WHAT YOU SHOULD DO: Only one stretch of the records below is wanted: the lines from the one holding "Click the Name" through the one holding "Task: Select the 排行 ranking sidebar tab". Return it exactly, both ends included.
╭─ PROVIDED DATA
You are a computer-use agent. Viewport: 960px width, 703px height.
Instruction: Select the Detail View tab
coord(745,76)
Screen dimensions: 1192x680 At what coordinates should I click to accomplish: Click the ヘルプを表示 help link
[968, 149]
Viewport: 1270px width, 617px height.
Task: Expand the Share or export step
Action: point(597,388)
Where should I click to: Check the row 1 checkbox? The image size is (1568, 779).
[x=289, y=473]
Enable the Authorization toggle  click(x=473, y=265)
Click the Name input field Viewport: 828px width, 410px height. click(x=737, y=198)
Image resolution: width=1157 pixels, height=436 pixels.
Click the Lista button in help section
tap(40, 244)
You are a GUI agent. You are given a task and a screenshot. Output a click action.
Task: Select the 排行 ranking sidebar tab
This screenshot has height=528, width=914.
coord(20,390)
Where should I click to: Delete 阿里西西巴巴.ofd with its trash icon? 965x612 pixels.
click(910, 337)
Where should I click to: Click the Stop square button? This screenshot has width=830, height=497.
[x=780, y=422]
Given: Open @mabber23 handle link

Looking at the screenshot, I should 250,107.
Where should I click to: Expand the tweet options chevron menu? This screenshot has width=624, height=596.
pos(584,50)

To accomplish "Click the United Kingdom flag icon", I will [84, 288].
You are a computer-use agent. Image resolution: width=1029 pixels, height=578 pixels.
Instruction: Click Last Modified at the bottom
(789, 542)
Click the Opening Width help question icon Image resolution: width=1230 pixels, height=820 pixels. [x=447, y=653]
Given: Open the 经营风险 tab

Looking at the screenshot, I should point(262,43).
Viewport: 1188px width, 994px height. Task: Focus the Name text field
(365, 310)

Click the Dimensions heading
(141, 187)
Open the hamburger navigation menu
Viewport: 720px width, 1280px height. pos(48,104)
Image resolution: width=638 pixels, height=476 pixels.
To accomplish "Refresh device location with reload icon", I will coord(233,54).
╰─
WRITTEN REPLY:
Click the Name input field Viewport: 828px width, 410px height. click(x=737, y=198)
Image resolution: width=1157 pixels, height=436 pixels.
Click the Lista button in help section
tap(40, 244)
You are a GUI agent. You are given a task and a screenshot. Output a click action.
Task: Select the 排行 ranking sidebar tab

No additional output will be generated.